§ Work task:
From the data below, copy exactly the lines that lie between the one holding "Activate the template description text area" and the one holding "The height and", including both, and nothing more.

§ Provided data:
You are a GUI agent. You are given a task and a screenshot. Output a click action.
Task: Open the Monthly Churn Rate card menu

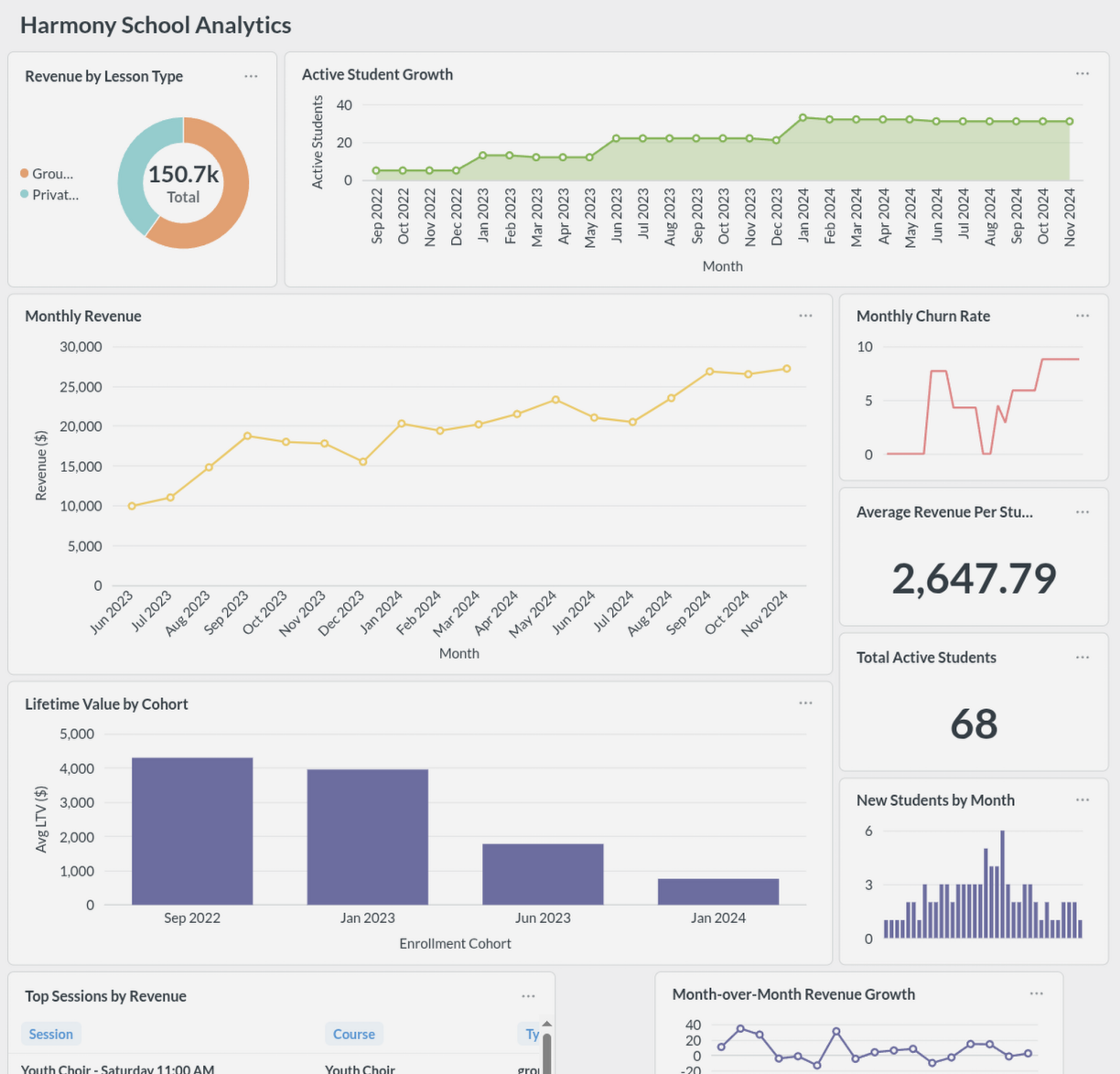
---
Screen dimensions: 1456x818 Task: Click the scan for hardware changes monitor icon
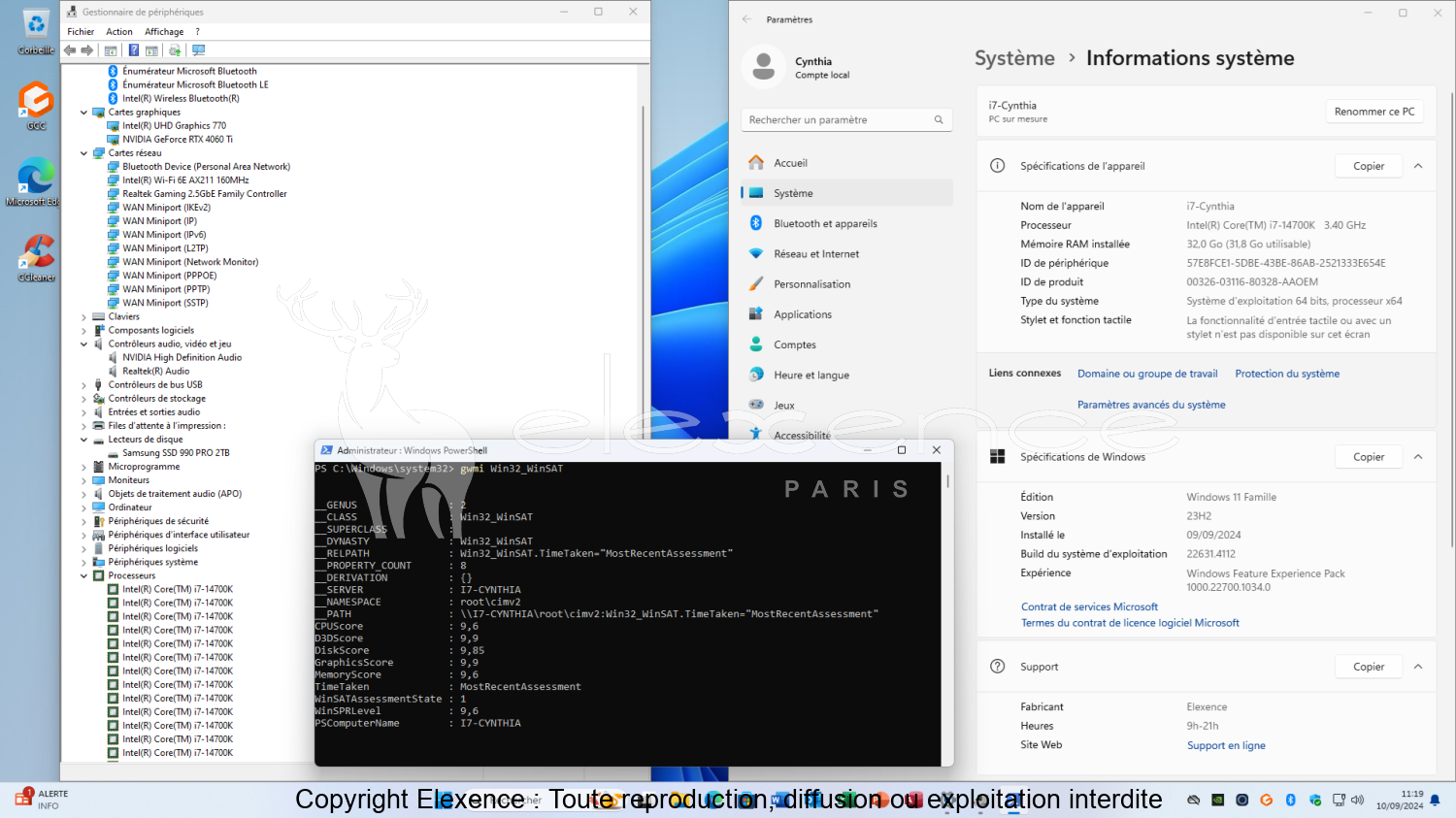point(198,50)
* * *
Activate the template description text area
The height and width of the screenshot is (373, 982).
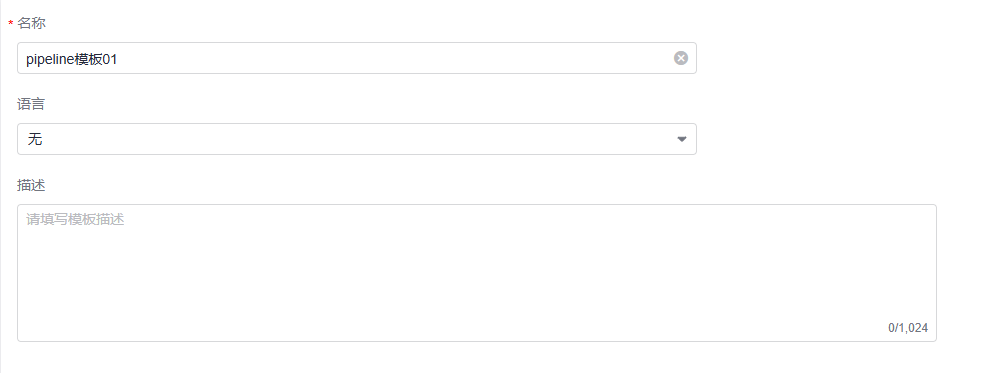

§ Task result:
Activate the template description text area
The height and width of the screenshot is (373, 982).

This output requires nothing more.